Records for this exercise>
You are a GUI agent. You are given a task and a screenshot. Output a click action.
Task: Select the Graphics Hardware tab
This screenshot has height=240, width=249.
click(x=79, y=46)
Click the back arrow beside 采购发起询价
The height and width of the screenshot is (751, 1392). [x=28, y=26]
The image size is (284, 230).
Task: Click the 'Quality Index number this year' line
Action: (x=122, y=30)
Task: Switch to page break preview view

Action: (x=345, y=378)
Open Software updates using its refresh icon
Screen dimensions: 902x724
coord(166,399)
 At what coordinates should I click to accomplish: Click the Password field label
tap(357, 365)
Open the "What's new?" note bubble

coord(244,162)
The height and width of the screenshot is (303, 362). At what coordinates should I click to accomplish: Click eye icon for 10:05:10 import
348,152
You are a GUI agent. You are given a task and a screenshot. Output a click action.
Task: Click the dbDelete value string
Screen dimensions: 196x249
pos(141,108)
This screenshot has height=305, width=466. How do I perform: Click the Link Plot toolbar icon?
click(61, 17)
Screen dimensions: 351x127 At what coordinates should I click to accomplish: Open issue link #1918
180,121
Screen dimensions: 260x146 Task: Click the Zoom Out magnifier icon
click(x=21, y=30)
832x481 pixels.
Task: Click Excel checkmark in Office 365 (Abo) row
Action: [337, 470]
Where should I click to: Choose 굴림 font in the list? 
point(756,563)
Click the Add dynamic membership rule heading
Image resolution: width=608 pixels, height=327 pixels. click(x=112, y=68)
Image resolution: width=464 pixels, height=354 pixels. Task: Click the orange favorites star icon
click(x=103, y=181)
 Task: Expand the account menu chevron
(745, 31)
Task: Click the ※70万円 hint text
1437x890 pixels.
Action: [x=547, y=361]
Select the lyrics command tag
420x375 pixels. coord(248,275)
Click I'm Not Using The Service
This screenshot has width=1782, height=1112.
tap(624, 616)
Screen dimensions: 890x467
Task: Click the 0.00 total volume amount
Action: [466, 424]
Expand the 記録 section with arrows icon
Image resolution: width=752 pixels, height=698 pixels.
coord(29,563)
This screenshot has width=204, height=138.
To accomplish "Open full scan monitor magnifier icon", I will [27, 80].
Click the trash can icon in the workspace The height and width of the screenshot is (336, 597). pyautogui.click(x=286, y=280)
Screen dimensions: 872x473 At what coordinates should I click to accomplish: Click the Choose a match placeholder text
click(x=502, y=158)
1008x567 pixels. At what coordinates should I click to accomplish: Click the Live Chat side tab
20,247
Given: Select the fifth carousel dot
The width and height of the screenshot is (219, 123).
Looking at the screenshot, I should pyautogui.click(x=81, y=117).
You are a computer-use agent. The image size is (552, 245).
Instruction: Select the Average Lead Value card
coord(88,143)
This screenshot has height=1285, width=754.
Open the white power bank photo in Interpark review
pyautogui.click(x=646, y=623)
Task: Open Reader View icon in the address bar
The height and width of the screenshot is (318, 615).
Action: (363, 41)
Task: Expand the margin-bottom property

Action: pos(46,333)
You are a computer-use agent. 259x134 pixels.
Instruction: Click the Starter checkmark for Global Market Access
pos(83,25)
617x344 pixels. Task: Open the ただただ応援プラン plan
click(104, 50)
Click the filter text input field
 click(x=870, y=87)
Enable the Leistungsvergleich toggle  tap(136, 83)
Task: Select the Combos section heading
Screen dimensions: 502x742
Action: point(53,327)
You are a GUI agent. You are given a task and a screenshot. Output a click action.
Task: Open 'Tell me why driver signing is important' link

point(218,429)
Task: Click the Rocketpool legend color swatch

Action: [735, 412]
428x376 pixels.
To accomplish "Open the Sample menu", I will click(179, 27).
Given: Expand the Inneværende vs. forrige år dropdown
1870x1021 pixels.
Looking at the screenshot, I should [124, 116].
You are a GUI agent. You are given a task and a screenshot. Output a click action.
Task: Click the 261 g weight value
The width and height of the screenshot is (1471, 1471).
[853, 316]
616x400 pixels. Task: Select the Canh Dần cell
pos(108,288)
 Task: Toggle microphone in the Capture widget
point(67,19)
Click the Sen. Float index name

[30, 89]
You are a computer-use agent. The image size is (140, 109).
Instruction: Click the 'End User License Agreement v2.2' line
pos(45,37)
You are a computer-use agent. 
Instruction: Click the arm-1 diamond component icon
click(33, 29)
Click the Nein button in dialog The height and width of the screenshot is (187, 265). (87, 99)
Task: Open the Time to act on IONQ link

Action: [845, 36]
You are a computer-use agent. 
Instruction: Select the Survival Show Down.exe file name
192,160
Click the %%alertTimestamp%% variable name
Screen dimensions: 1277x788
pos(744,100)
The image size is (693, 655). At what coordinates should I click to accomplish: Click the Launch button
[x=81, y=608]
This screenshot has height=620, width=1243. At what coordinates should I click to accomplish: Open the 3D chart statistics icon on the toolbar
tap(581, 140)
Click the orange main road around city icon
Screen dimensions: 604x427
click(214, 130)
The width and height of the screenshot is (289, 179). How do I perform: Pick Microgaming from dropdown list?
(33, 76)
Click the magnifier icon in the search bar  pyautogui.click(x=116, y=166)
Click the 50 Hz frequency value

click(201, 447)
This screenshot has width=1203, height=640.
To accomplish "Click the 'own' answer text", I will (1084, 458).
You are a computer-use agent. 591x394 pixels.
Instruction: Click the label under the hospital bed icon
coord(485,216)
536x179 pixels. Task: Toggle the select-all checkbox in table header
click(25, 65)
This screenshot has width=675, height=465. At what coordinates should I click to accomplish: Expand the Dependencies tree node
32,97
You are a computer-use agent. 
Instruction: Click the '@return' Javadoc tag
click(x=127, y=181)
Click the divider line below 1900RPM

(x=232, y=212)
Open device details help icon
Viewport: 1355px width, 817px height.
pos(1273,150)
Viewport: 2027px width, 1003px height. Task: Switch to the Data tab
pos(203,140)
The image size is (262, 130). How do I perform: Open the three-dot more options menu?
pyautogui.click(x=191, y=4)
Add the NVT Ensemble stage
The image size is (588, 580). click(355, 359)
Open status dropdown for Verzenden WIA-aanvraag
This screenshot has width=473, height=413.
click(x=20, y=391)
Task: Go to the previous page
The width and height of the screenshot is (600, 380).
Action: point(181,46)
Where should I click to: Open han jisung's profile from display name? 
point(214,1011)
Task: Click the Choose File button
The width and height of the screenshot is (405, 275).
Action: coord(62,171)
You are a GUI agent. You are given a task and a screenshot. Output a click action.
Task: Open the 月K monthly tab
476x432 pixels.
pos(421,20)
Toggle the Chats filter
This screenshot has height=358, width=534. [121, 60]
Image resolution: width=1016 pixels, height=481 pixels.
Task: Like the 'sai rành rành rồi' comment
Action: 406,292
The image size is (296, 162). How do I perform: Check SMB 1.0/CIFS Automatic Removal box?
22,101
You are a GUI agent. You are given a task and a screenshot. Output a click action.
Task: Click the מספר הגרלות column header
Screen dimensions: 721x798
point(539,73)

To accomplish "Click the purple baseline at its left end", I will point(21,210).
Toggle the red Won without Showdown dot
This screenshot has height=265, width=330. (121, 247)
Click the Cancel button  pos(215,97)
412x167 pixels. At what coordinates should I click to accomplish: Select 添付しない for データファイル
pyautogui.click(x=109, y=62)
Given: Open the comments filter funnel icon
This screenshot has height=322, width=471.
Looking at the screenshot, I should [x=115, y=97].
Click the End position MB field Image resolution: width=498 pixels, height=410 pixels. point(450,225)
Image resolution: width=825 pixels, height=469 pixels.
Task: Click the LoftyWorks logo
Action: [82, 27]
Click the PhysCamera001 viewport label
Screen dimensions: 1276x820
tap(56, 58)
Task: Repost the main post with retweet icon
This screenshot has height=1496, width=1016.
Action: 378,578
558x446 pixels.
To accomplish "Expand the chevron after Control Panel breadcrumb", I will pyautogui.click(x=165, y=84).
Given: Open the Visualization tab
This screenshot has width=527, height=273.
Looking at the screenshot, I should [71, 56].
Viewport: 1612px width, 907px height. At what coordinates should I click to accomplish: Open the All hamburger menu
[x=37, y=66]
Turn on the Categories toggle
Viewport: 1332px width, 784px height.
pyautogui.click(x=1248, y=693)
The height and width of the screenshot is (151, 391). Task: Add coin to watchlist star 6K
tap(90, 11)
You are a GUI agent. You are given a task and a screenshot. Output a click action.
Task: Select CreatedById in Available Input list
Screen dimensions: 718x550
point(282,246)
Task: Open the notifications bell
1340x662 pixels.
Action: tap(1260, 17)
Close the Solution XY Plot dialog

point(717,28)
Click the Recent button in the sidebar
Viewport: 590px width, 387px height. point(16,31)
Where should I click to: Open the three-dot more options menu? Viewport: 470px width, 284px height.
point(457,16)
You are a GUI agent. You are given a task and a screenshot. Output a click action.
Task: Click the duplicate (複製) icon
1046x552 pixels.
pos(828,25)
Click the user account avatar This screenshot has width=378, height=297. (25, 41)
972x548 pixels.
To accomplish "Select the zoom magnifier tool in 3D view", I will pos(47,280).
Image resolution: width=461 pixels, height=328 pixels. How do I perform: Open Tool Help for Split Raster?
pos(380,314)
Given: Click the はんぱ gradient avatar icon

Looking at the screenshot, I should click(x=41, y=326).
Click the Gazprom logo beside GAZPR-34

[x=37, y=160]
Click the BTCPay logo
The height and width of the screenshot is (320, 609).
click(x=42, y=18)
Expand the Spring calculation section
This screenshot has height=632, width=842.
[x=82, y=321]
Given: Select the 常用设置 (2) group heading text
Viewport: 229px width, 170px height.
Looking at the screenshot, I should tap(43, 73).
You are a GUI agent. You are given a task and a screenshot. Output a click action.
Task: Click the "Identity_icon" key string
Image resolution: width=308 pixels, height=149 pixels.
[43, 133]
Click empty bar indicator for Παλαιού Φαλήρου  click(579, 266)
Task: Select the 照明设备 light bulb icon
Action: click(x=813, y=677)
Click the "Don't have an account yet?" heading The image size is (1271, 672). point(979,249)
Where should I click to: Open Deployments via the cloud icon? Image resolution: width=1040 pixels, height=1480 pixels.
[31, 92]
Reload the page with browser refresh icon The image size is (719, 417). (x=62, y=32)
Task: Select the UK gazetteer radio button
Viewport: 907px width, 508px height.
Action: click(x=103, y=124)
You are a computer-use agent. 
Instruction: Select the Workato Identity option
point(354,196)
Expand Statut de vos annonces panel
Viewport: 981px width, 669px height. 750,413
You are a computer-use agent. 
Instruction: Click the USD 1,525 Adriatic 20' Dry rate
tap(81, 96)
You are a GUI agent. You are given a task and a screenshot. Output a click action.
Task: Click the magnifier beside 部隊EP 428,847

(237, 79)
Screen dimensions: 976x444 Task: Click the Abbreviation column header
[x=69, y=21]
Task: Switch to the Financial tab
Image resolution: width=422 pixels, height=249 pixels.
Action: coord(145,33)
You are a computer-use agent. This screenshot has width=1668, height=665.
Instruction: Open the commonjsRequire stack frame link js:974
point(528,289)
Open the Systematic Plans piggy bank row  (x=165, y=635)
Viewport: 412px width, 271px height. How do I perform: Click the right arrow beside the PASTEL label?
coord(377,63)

Required action> Please copy, exactly and with nothing else, the lines above beginning at the line that has "Image resolution: width=422" and ending with the line that has "Open the Systematic".

Written response>
Image resolution: width=422 pixels, height=249 pixels.
Action: coord(145,33)
You are a computer-use agent. This screenshot has width=1668, height=665.
Instruction: Open the commonjsRequire stack frame link js:974
point(528,289)
Open the Systematic Plans piggy bank row  (x=165, y=635)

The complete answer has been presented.